**Records for this exercise**
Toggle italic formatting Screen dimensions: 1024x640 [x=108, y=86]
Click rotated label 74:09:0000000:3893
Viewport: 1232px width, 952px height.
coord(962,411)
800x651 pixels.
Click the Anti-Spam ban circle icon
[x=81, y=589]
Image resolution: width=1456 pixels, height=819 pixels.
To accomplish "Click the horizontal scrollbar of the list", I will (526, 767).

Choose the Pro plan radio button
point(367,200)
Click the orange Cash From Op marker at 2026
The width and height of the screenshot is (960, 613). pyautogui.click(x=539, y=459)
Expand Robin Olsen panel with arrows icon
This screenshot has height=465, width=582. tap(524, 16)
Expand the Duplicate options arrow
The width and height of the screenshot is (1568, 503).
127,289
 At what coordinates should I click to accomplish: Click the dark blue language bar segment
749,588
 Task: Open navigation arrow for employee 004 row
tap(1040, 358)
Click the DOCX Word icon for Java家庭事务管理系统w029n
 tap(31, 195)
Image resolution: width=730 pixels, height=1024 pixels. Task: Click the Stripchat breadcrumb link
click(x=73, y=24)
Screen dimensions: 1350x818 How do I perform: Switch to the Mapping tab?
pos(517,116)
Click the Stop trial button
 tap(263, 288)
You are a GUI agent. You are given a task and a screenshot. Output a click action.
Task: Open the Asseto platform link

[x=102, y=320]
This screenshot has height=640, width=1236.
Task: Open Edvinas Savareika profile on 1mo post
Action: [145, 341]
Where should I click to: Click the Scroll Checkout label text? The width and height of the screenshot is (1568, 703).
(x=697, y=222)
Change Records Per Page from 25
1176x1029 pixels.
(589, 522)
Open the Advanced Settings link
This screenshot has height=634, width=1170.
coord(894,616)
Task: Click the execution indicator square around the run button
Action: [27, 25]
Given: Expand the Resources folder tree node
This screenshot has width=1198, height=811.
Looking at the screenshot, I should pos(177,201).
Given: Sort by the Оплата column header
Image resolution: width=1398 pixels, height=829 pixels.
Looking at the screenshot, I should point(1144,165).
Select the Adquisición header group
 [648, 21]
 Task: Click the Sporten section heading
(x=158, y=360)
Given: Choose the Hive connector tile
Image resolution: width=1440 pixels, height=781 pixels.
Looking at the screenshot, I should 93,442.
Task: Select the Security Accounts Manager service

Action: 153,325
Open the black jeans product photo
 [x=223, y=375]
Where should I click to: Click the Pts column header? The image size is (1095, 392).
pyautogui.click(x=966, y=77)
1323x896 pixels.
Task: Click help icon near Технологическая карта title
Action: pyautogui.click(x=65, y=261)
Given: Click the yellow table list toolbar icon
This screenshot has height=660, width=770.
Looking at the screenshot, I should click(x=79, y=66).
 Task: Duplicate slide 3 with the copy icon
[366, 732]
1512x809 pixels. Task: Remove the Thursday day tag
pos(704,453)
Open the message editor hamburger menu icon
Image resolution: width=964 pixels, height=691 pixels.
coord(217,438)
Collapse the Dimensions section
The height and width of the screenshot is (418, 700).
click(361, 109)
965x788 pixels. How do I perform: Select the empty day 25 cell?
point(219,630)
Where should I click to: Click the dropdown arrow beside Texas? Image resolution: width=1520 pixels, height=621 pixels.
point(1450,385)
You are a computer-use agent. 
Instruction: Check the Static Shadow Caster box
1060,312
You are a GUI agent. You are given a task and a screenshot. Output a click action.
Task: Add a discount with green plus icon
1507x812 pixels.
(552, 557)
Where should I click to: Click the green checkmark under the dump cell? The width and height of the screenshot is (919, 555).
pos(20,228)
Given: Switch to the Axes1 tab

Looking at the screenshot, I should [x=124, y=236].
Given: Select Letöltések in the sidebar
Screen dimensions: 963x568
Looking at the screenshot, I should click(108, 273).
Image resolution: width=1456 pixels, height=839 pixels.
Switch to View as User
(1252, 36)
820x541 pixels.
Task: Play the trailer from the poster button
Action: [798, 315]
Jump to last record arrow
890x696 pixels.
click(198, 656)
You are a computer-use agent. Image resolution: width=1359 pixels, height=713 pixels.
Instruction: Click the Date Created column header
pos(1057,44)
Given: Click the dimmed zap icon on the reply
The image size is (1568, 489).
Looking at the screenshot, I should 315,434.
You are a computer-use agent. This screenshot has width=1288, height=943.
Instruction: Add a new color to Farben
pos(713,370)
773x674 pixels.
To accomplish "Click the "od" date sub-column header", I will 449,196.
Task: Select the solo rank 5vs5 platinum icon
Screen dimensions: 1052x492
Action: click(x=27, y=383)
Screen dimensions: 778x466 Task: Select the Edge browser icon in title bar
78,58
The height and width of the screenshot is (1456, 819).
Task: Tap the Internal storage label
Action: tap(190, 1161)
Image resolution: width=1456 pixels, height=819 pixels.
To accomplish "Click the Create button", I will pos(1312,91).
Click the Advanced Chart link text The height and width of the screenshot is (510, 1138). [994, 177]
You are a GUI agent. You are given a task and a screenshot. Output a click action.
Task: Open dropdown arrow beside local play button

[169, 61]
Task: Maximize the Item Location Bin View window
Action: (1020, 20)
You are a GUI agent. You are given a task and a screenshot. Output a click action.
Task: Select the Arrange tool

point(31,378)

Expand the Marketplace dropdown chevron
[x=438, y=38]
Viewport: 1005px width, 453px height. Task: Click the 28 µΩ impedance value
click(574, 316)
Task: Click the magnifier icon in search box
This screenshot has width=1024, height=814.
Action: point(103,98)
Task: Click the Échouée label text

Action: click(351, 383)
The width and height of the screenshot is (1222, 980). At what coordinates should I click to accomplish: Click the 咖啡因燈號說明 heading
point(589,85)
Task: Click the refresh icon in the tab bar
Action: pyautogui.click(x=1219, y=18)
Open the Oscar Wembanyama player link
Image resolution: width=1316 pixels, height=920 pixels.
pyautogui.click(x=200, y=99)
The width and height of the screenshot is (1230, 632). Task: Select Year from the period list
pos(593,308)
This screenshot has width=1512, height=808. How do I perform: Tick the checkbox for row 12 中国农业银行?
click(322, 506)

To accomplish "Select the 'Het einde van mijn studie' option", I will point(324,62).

**Requirements**
Format the entries from the line with "Given: Click the yellow" up to and including the line with "Looking at the screenshot, I should click(108, 273)." as a numbered list, omitting blank lines.

**Answer to this problem**
1. Given: Click the yellow table list toolbar icon
2. This screenshot has height=660, width=770.
3. Looking at the screenshot, I should click(x=79, y=66).
4.  Task: Duplicate slide 3 with the copy icon
5. [366, 732]
6. 1512x809 pixels. Task: Remove the Thursday day tag
7. pos(704,453)
8. Open the message editor hamburger menu icon
9. Image resolution: width=964 pixels, height=691 pixels.
10. coord(217,438)
11. Collapse the Dimensions section
12. The height and width of the screenshot is (418, 700).
13. click(361, 109)
14. 965x788 pixels. How do I perform: Select the empty day 25 cell?
15. point(219,630)
16. Where should I click to: Click the dropdown arrow beside Texas? Image resolution: width=1520 pixels, height=621 pixels.
17. point(1450,385)
18. You are a computer-use agent. 
19. Instruction: Check the Static Shadow Caster box
20. 1060,312
21. You are a GUI agent. You are given a task and a screenshot. Output a click action.
22. Task: Add a discount with green plus icon
23. 1507x812 pixels.
24. (552, 557)
25. Where should I click to: Click the green checkmark under the dump cell? The width and height of the screenshot is (919, 555).
26. pos(20,228)
27. Given: Switch to the Axes1 tab
28. Looking at the screenshot, I should [x=124, y=236].
29. Given: Select Letöltések in the sidebar
30. Screen dimensions: 963x568
31. Looking at the screenshot, I should click(108, 273).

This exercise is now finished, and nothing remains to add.